Comparative analysis of code quality
We are going to analyze two projects (let’s call them old-legacy and brand-new), pick the above-mentioned metrics and see how they affect code quality, project quality, and technical debt level.
For example, old-legacy failed to test with Quality Gate
On the screen we can see the number of bugs, security vulnerabilities, duplicate code percentage and the value of technical debt in man-days required to solve the problems, it can increase depending on code complexity, cohesion and coding style violations.
Size of old-legacy
Size of brand-new
Detailed project size statistics. Here we can see comments percentage in code which is a very valuable metric.
The average cyclomatic complexity of brand-new
The average cyclomatic complexity of old-legacy
As we can see, old-legacy has more code lines and has been developed longer without code quality control. brand-new was started not long ago, it is integrated into code quality control process and we can see that it has fewer problems and all of them can be detected at early stages.

_BRIEF_
Rewrite the code quality comparison from "Comparative analysis of" up to and including "technical debt level.", putting "codebases" in place of "projects".

_ENTRIES PROVIDED_
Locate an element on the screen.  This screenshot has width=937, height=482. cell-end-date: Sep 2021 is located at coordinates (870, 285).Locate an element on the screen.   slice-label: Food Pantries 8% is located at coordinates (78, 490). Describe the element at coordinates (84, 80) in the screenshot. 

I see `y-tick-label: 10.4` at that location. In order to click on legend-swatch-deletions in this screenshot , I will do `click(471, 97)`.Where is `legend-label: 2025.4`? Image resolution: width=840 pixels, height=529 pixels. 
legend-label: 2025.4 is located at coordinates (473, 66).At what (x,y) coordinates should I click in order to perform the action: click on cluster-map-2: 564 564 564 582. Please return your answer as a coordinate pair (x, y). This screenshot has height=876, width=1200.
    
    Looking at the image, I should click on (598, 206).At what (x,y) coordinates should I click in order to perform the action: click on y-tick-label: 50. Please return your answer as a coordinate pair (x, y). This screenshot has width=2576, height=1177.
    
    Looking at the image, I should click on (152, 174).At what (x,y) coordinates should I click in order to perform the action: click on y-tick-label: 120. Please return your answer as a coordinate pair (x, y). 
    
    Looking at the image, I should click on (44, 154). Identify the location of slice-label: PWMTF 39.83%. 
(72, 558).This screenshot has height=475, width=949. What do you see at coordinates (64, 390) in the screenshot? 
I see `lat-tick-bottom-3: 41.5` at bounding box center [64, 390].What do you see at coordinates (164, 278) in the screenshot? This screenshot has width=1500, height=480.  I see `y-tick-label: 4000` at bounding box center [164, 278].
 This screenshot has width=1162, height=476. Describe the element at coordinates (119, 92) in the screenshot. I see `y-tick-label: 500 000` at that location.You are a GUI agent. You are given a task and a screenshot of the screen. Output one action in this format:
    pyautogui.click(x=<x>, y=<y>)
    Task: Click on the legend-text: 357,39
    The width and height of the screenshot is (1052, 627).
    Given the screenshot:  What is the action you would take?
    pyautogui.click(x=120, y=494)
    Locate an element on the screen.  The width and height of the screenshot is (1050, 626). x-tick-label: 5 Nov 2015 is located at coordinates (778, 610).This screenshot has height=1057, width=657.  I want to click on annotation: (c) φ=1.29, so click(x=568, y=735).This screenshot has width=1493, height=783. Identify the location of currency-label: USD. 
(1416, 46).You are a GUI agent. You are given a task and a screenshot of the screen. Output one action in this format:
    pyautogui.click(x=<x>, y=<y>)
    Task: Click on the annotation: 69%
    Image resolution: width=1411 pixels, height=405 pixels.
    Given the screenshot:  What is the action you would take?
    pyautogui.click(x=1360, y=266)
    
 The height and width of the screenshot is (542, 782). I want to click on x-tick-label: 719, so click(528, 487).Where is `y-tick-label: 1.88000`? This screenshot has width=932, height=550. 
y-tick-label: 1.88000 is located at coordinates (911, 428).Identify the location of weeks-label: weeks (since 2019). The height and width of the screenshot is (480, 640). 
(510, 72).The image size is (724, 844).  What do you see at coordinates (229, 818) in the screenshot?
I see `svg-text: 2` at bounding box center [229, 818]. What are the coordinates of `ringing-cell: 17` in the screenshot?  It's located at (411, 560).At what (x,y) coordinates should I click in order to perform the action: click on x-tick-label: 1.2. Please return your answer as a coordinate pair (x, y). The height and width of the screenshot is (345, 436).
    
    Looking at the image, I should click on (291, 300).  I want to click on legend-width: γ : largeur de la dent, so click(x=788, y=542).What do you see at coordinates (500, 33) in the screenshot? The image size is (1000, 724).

_RESPONSE TO THIS TASK_
Comparative analysis of code quality
We are going to analyze two codebases (let’s call them old-legacy and brand-new), pick the above-mentioned metrics and see how they affect code quality, project quality, and technical debt level.